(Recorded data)
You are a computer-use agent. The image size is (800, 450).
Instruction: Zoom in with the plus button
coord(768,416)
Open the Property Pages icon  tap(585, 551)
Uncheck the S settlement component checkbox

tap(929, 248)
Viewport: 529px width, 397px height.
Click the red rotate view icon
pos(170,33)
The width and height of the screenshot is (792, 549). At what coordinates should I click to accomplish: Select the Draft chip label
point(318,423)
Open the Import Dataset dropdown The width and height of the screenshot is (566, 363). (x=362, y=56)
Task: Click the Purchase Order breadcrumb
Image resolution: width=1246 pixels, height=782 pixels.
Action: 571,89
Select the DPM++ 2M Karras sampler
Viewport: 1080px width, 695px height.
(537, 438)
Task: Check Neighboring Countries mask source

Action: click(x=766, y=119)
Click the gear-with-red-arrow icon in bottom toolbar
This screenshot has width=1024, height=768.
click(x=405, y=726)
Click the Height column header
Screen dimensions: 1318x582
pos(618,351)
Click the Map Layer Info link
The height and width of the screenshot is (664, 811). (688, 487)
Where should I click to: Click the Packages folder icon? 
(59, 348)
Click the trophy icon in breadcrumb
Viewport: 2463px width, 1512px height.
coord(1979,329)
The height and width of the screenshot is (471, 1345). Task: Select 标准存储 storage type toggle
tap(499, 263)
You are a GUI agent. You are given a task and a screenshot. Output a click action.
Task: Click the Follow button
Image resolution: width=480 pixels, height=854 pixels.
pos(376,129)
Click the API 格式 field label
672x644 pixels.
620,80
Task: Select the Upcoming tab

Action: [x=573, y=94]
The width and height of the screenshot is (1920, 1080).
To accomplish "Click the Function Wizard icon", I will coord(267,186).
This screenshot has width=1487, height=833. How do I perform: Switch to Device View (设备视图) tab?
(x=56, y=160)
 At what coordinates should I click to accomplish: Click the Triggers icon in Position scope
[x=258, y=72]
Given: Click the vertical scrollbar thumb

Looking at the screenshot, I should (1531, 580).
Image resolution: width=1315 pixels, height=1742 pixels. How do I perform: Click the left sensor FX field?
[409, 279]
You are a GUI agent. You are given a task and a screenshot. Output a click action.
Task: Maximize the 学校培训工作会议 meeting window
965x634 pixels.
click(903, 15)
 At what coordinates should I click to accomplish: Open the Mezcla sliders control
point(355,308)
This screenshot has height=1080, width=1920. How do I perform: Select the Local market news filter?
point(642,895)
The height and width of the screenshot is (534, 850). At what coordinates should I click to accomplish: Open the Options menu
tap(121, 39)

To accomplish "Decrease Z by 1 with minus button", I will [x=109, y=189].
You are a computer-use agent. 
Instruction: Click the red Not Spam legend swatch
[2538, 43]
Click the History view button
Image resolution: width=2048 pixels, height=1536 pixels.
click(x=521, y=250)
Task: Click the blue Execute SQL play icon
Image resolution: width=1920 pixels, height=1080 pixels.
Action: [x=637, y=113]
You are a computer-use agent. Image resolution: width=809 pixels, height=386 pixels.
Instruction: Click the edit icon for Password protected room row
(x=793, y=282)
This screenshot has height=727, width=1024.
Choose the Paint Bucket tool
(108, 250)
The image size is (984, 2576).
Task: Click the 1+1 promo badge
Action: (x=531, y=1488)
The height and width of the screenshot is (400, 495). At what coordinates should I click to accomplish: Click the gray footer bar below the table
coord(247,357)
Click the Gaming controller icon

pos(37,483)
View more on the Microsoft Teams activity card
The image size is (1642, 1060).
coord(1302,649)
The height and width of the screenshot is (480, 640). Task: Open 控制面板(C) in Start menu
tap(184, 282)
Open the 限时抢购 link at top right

▶ _TASK INSTRUCTIONS_: Reproduce every one of the lines above verbatim, with nothing changed.

▶ _THE RESPONSE_:
You are a computer-use agent. The image size is (800, 450).
Instruction: Zoom in with the plus button
coord(768,416)
Open the Property Pages icon  tap(585, 551)
Uncheck the S settlement component checkbox

tap(929, 248)
Viewport: 529px width, 397px height.
Click the red rotate view icon
pos(170,33)
The width and height of the screenshot is (792, 549). At what coordinates should I click to accomplish: Select the Draft chip label
point(318,423)
Open the Import Dataset dropdown The width and height of the screenshot is (566, 363). (x=362, y=56)
Task: Click the Purchase Order breadcrumb
Image resolution: width=1246 pixels, height=782 pixels.
Action: 571,89
Select the DPM++ 2M Karras sampler
Viewport: 1080px width, 695px height.
(537, 438)
Task: Check Neighboring Countries mask source

Action: click(x=766, y=119)
Click the gear-with-red-arrow icon in bottom toolbar
This screenshot has width=1024, height=768.
click(x=405, y=726)
Click the Height column header
Screen dimensions: 1318x582
pos(618,351)
Click the Map Layer Info link
The height and width of the screenshot is (664, 811). (688, 487)
Where should I click to: Click the Packages folder icon? 
(59, 348)
Click the trophy icon in breadcrumb
Viewport: 2463px width, 1512px height.
coord(1979,329)
The height and width of the screenshot is (471, 1345). Task: Select 标准存储 storage type toggle
tap(499, 263)
You are a GUI agent. You are given a task and a screenshot. Output a click action.
Task: Click the Follow button
Image resolution: width=480 pixels, height=854 pixels.
pos(376,129)
Click the API 格式 field label
672x644 pixels.
620,80
Task: Select the Upcoming tab

Action: [x=573, y=94]
The width and height of the screenshot is (1920, 1080).
To accomplish "Click the Function Wizard icon", I will coord(267,186).
This screenshot has width=1487, height=833. How do I perform: Switch to Device View (设备视图) tab?
(x=56, y=160)
 At what coordinates should I click to accomplish: Click the Triggers icon in Position scope
[x=258, y=72]
Given: Click the vertical scrollbar thumb

Looking at the screenshot, I should (1531, 580).
Image resolution: width=1315 pixels, height=1742 pixels. How do I perform: Click the left sensor FX field?
[409, 279]
You are a GUI agent. You are given a task and a screenshot. Output a click action.
Task: Maximize the 学校培训工作会议 meeting window
965x634 pixels.
click(903, 15)
 At what coordinates should I click to accomplish: Open the Mezcla sliders control
point(355,308)
This screenshot has height=1080, width=1920. How do I perform: Select the Local market news filter?
point(642,895)
The height and width of the screenshot is (534, 850). At what coordinates should I click to accomplish: Open the Options menu
tap(121, 39)

To accomplish "Decrease Z by 1 with minus button", I will [x=109, y=189].
You are a computer-use agent. 
Instruction: Click the red Not Spam legend swatch
[2538, 43]
Click the History view button
Image resolution: width=2048 pixels, height=1536 pixels.
click(x=521, y=250)
Task: Click the blue Execute SQL play icon
Image resolution: width=1920 pixels, height=1080 pixels.
Action: [x=637, y=113]
You are a computer-use agent. Image resolution: width=809 pixels, height=386 pixels.
Instruction: Click the edit icon for Password protected room row
(x=793, y=282)
This screenshot has height=727, width=1024.
Choose the Paint Bucket tool
(108, 250)
The image size is (984, 2576).
Task: Click the 1+1 promo badge
Action: (x=531, y=1488)
The height and width of the screenshot is (400, 495). At what coordinates should I click to accomplish: Click the gray footer bar below the table
coord(247,357)
Click the Gaming controller icon

pos(37,483)
View more on the Microsoft Teams activity card
The image size is (1642, 1060).
coord(1302,649)
The height and width of the screenshot is (480, 640). Task: Open 控制面板(C) in Start menu
tap(184, 282)
Open the 限时抢购 link at top right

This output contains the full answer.